- **作業指示**
以下に示すエスケープ ヴィヴィの製品情報テキストを、一切改変せずに全文複写してください。

- **提供テキスト**
# # #
メーカー / 名称 | SOL(ソル)/ エスケープ ヴィヴィ |
特徴 | ・内側のアルミ蒸着加工により、体熱の約70%を反射保持 ・透湿性に優れ、ドライで快適な寝心地を提供 ・足元の立体縫製 |
重量 | 241g |
サイズ | ・展開時:213×81cm ・収納時:Φ11×17cm |
素材 | 60gs/m ポリエチレン不織布、内側アルミ蒸着加工 |
頭まですっぽりと覆うマミータイプになっており、オールシーズンで活躍します。単体での使用はもちろん、シュラフカバーやインナーシーツとしてもオススメです!
番外編:ジップロック
意外にも多くの選手がジップロックを使用していました。小物や食料、衣服の防水など、非常に使い勝手が良いのが特徴です。
# # #
- **提供情報**
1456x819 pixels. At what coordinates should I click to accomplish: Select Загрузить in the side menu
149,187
# # #
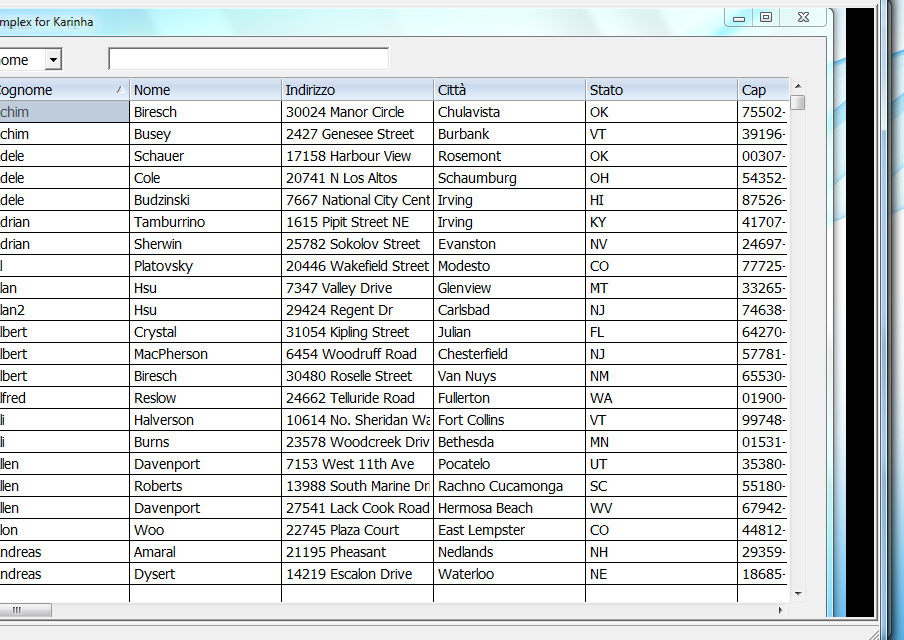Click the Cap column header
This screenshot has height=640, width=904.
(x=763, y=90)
# # #
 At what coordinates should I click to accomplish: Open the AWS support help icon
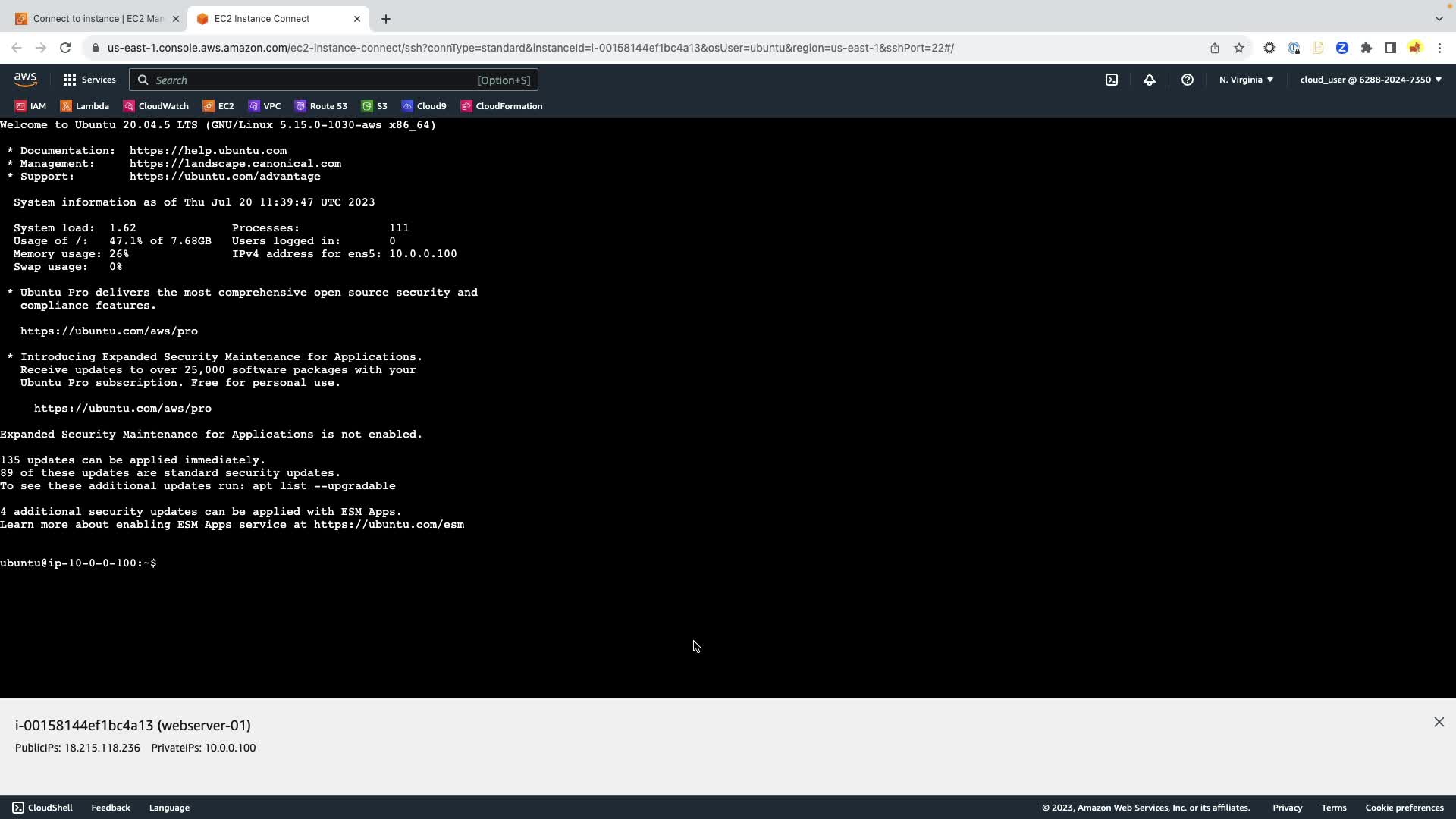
# # #
- **課題の解答**
メーカー / 名称 | SOL(ソル)/ エスケープ ヴィヴィ |
特徴 | ・内側のアルミ蒸着加工により、体熱の約70%を反射保持 ・透湿性に優れ、ドライで快適な寝心地を提供 ・足元の立体縫製 |
重量 | 241g |
サイズ | ・展開時:213×81cm ・収納時:Φ11×17cm |
素材 | 60gs/m ポリエチレン不織布、内側アルミ蒸着加工 |
頭まですっぽりと覆うマミータイプになっており、オールシーズンで活躍します。単体での使用はもちろん、シュラフカバーやインナーシーツとしてもオススメです!
番外編:ジップロック
意外にも多くの選手がジップロックを使用していました。小物や食料、衣服の防水など、非常に使い勝手が良いのが特徴です。